Work out how many lines in the records contain the word "will", and give that number alone.

(Records from a data collection)
——————

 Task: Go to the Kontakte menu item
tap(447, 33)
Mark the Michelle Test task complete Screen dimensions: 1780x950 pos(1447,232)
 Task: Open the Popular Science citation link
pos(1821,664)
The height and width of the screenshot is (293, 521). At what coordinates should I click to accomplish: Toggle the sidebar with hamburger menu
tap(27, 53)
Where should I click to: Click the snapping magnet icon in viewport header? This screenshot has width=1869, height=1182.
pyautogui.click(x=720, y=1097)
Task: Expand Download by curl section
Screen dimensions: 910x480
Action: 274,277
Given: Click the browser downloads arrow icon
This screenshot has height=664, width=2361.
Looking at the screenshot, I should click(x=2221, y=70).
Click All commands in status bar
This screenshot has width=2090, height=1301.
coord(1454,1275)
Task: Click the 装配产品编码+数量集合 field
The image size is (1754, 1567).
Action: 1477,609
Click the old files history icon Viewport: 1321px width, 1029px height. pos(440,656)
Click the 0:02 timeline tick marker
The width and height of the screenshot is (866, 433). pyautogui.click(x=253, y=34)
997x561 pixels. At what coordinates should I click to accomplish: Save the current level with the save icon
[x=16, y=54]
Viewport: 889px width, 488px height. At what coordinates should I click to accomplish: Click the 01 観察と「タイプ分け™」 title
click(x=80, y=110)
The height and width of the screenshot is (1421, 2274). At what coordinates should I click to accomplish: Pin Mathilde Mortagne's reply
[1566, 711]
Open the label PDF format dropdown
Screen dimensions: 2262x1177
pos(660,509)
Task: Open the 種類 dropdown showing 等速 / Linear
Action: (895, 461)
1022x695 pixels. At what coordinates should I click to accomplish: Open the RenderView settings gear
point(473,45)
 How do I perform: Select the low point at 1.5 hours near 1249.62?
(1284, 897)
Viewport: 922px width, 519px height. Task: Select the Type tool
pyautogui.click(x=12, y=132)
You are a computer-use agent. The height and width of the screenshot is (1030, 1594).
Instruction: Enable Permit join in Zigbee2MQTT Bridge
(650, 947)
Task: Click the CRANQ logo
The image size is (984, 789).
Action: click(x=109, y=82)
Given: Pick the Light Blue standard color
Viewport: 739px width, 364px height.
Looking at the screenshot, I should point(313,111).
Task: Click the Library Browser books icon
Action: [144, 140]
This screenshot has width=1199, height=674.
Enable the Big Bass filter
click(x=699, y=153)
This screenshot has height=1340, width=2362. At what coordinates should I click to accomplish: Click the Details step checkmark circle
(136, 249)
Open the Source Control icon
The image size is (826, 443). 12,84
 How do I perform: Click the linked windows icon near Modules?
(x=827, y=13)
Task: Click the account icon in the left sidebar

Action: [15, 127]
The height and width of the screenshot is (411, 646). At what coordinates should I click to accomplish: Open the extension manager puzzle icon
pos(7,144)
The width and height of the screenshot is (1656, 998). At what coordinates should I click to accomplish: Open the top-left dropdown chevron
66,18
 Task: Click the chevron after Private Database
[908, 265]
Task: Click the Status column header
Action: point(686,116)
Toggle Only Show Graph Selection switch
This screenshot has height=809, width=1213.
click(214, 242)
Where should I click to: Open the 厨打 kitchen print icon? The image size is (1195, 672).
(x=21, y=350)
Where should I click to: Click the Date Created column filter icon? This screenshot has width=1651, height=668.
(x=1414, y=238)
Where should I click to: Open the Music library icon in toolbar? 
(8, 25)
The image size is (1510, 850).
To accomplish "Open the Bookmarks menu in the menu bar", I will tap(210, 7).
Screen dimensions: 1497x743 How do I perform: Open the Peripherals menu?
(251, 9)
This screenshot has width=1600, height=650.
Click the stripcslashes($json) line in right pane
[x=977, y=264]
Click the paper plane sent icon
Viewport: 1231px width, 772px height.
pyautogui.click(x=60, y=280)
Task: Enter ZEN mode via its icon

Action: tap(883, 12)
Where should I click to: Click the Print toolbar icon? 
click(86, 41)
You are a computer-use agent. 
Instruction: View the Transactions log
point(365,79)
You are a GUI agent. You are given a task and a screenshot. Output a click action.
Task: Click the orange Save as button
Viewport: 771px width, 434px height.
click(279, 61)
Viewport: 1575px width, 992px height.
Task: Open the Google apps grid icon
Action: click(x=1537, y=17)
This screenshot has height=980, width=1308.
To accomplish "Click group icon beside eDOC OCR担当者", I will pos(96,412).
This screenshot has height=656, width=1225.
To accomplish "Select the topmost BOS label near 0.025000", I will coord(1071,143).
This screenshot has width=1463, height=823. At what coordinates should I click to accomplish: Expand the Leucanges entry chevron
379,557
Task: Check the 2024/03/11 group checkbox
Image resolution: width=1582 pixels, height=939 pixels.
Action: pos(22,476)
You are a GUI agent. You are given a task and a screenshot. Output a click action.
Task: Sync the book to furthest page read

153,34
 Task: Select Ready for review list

——————

Result for this exercise: 3